Additionally, most women face more stress around the holidays then men, between gift buying, cooking large meals, making plans, etc. In fact, around 38% of women feel stressed about how much they spend during the holiday season. If you’ve recently experienced the loss of a spouse, here are a few challenges we recognize you may be facing this holiday season and tips for overcoming them.


A season meant to be spent surrounded by loved ones can be especially hard for those who’ve recently lost a spouse.  If you’re used to having kids, grandkids, and loved ones over all season long, consider how you can still get your family together without overexerting yourself. Maybe someone else will host Thanksgiving, while you have a small group over for Christmas.  

New traditions can be simple things you decide to do on your own or more elaborate rituals that you create with your family. As you think about them, remember that traditions are meant to be repeated year after year—so choose something that your family can realistically keep going. Even better, create traditions that can be handed down to future generations. Some of these traditions can even include ways to honor your loved one’s memory. 

Here are a few ideas to get you started:

  • Gift Your Loved One’s Belongings: After a loss, it can be hard to part with your loved one’s belongings.
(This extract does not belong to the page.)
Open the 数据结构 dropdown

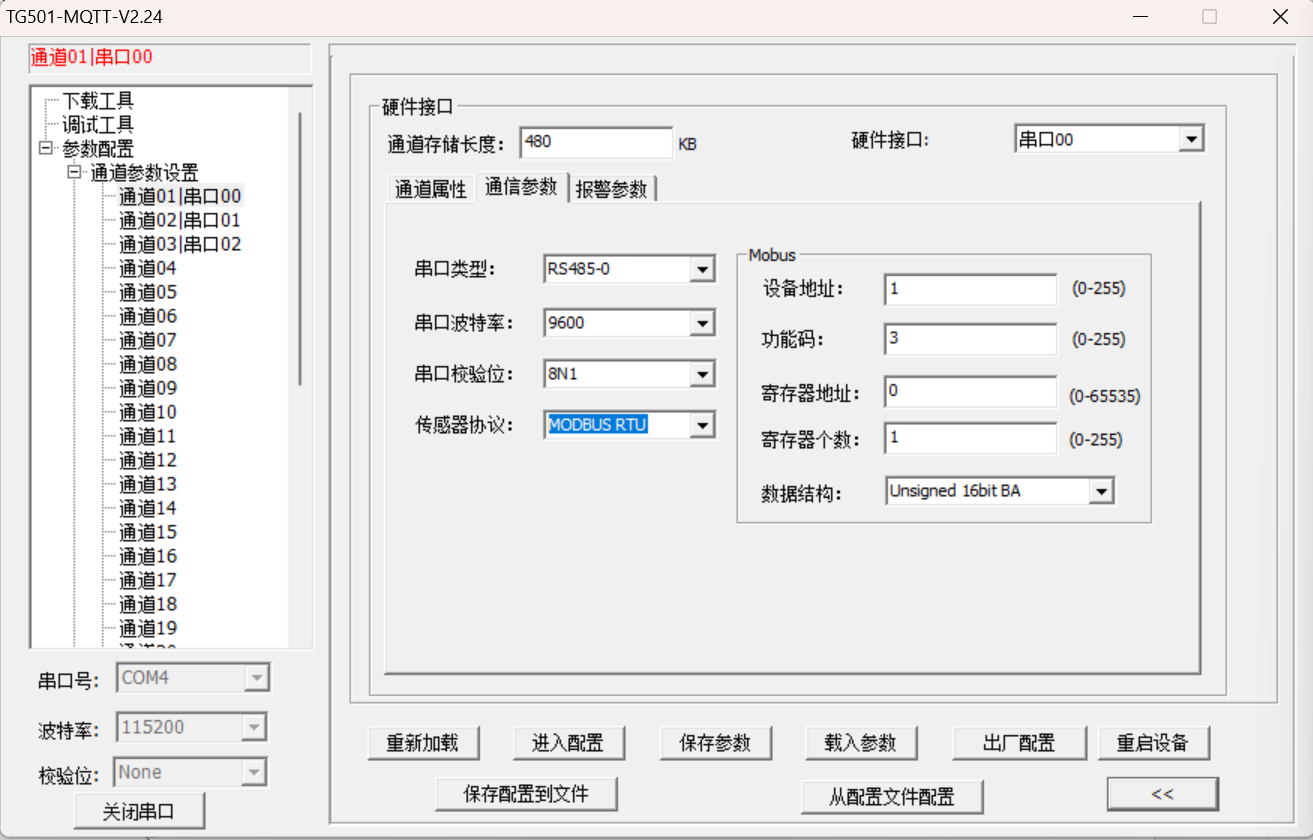pyautogui.click(x=1103, y=490)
But wrapping some of their things up with a special note and sharing them with others presents the perfect opportunity to part with some of their things while also making sure their treasures go somewhere they are valued. 
  • Set a Place for Your Lost Loved One: Add an extra plate to your dinner table to symbolize your loved one’s presence in everyone’s hearts and minds.
  • Remembrance Ornaments: If you celebrate the holidays with a tree, buy a new ornament every year that remind you of your loved one. 
  • Memory Tablecloth: Every year, lay out a special tablecloth and fabric markers. Ask guests to write down their favorite holiday memories, especially those that involve your late spouse. 

Creating traditions with your family that honor your spouse can offer peace and comfort. Find what feels right for you and give yourself space to rest and take care of yourself.


You may feel the pressure to give in the same way as you have in the past. This may not make sense personally or financially depending on your energy level and resources.   Fully understanding your financial picture and how disposable income has changed will help direct what is possible moving forward.  

Say you’ve traditionally enjoyed gifting money or presents to grandchildren and or nieces and nephews. Consider getting creative in how you gift to them this holiday season. Maybe your gift could be a trip to see Christmas lights and meet Santa, or a sleigh ride at the local farm.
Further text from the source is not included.